Your tasks:
(A) Answer these questions from the health update, one per line:
(i) What did the vascular neurosurgeon in Charlottesville place, and in which month?
(ii) On what day and date is the long-standing appointment in Maryland?
(iii) How often does the new treatment plan call for a full bag of Rituxin?
(B) List every day of the month that the health update gives as a number. Give what each one is tied to.
** Text under study follows **
I canceled my Friday, October 7th scan and appointment in Charlottesville, Virginia with the vascular neurosurgeon who placed my VP shunt in April. The logistics of flying there are much more expensive and trying to navigate the several hours from there to DC without being able to rent a car and drive myself are just too difficult. My shunt is working beautifully, and I have continued to have complete relief from pressure headaches and symptoms. It rained buckets last week. I’ve been overwhelmed realizing what a true gift my surgery was. I never could have continued to fight for this relief without all of you praying and encouraging and donating. You didn’t give up. Thank you. We suffer gratitude. I will keep on thanking you because there is nothing else I know to do.

I am keeping a long standing appointment in Maryland with my neurosurgeon on Monday, October 10th. I am suffering increasing neck pain and symptoms. There is definitely spinal cord compression. If Danica’s surgery had remained on the 12th I would have needed to cancel my own scan and consult. I’ve wondered if I could even make it through being Danica’s advocate and caregiver during surgery, hospitalization and long recovery in the pain I’m in. Much like my emergency hysterectomy before her last big surgery I see God making a way for me to put on my own oxygen mask first. The plan is for me fly to DC this coming Sunday, the 9th. I will have my upright flexion and extension MRI and see my neurosurgeon on Monday and fly home that evening. I’m secretly praying if I need a one or two level fusion he would keep me and just do it even though I have no idea how my family would function here if that happened or how we would financially do it. I would be a much better mom to Danica in post op mode with more stability and less pain. Will you please pray specifically for this trip? I also have all day chemotherapy tomorrow. The new treatment plan is for me to have a full bag of Rituxin every six weeks indefinitely. Over the past week or so I have begun getting the blisters back on my hands and feet and my eye and legs have been twitching. These are always the first signs infection is ramping back up. Will you please pray this chemo will suppress the fires and be a long term answer, so I can completely avoid plasmapheresis? It is always healing, never being healed.
** End of Text under study **
** Source material follows **
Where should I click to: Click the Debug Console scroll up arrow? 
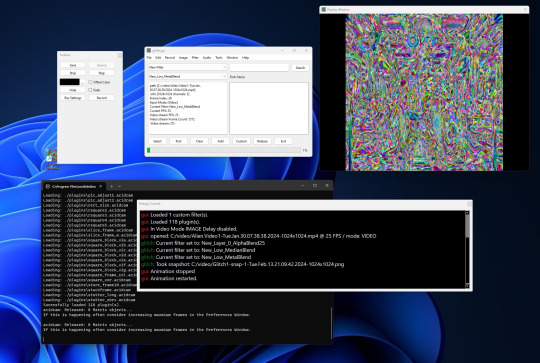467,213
** End of Source material **
** Source material follows **
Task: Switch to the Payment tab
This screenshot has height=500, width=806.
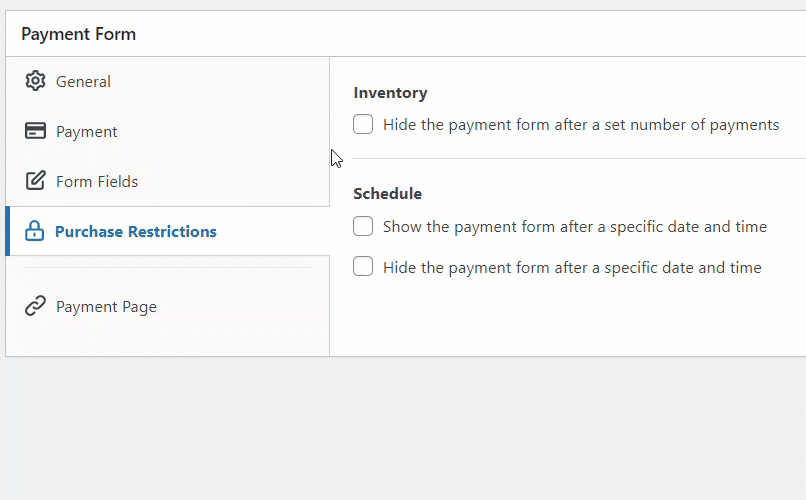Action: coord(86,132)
** End of Source material **
** Source material follows **
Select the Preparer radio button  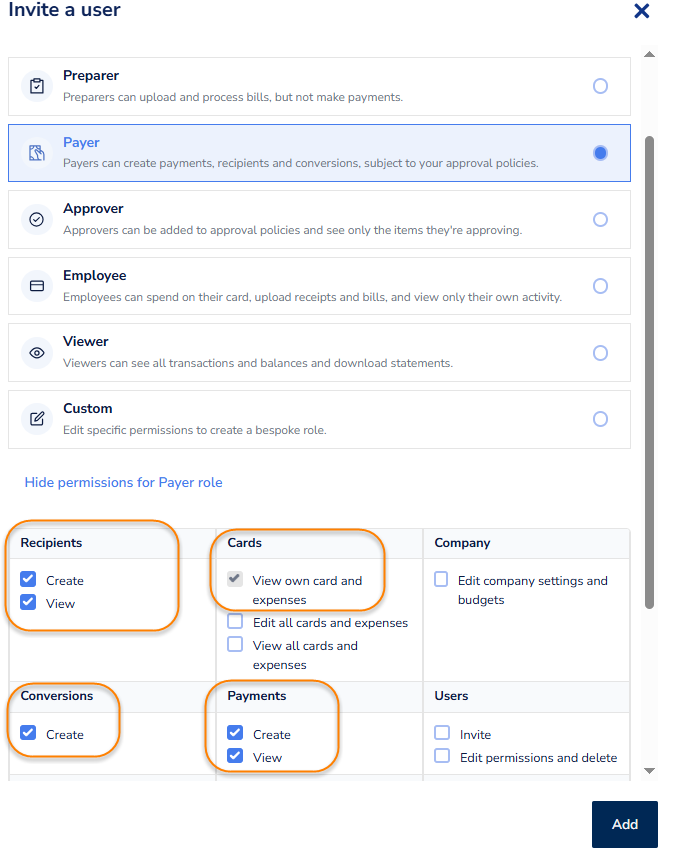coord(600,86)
** End of Source material **
Solved problems:
(A)
(i) A VP shunt, in April.
(ii) Monday, October 10th.
(iii) Every six weeks, indefinitely.

(B)
- Friday, October 7th: the canceled scan and appointment in Charlottesville, Virginia
- Monday, October 10th: the appointment with the neurosurgeon in Maryland, along with the upright flexion and extension MRI
- The 12th: the date Danica's surgery had been set for
- Sunday, the 9th: the flight to DC